(Work to be completed):
Among the entries below, find the lines holding "agent" and copy them.
======== Provided records
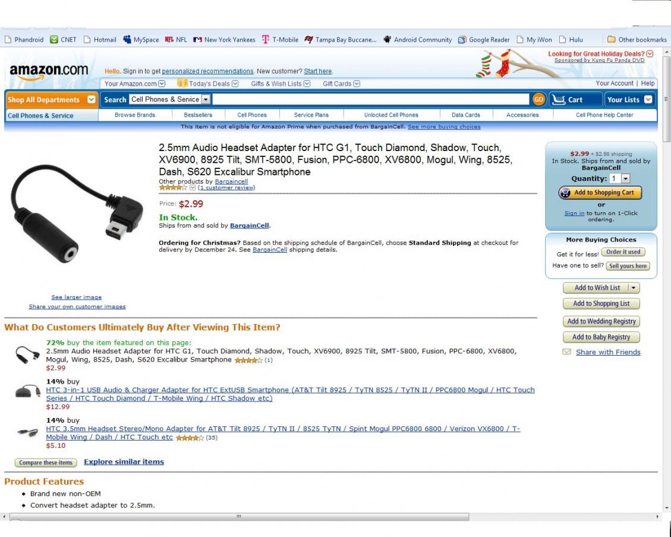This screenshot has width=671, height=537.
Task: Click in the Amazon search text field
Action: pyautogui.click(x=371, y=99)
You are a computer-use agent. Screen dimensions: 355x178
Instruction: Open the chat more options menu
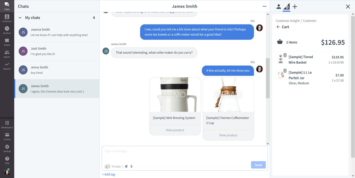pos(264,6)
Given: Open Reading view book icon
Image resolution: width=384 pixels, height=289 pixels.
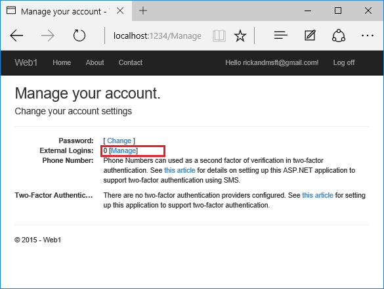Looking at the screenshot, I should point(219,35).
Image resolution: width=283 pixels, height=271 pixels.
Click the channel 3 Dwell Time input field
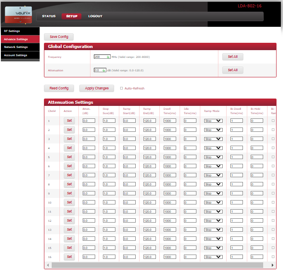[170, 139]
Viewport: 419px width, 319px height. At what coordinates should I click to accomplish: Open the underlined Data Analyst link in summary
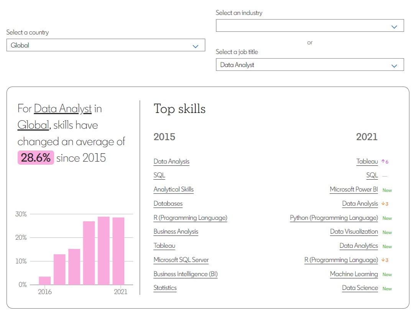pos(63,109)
================
======== Provided records
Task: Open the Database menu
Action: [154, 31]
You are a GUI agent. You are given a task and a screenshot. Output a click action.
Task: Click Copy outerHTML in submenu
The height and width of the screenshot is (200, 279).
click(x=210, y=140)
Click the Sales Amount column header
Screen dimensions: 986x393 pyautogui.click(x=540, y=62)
================
======== Provided records
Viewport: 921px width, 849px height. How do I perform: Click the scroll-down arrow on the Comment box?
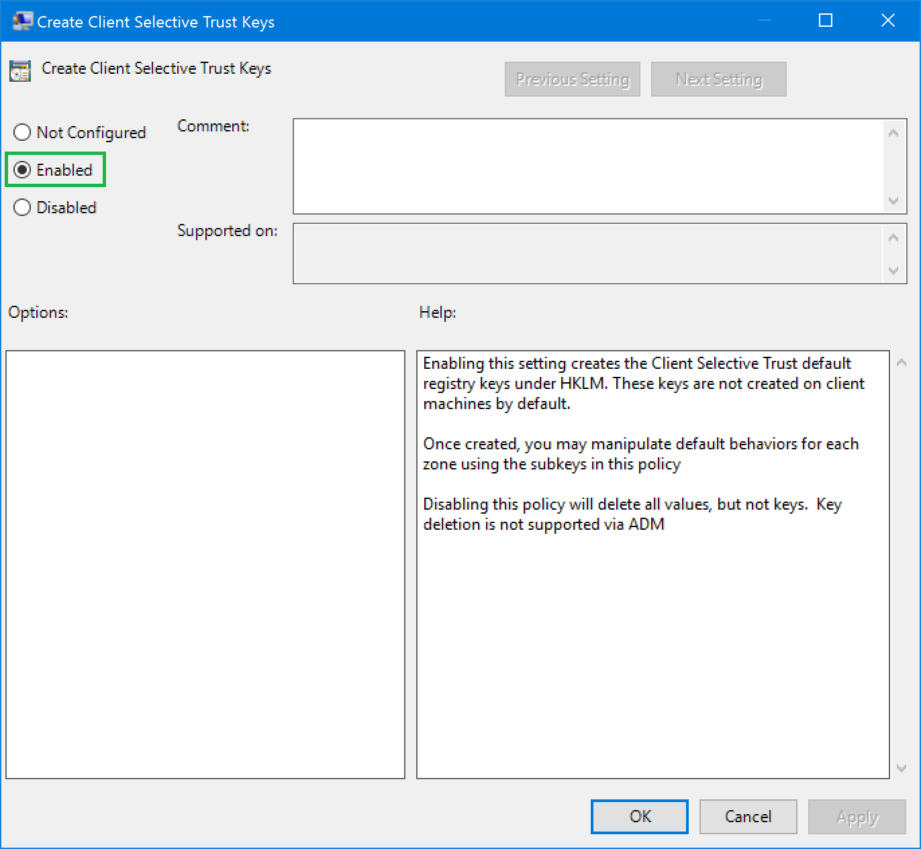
================
(Response below):
You are a computer-use agent. Screen dimensions: 355x178
You are a GUI agent. You are given a task and a screenshot. Output a click action.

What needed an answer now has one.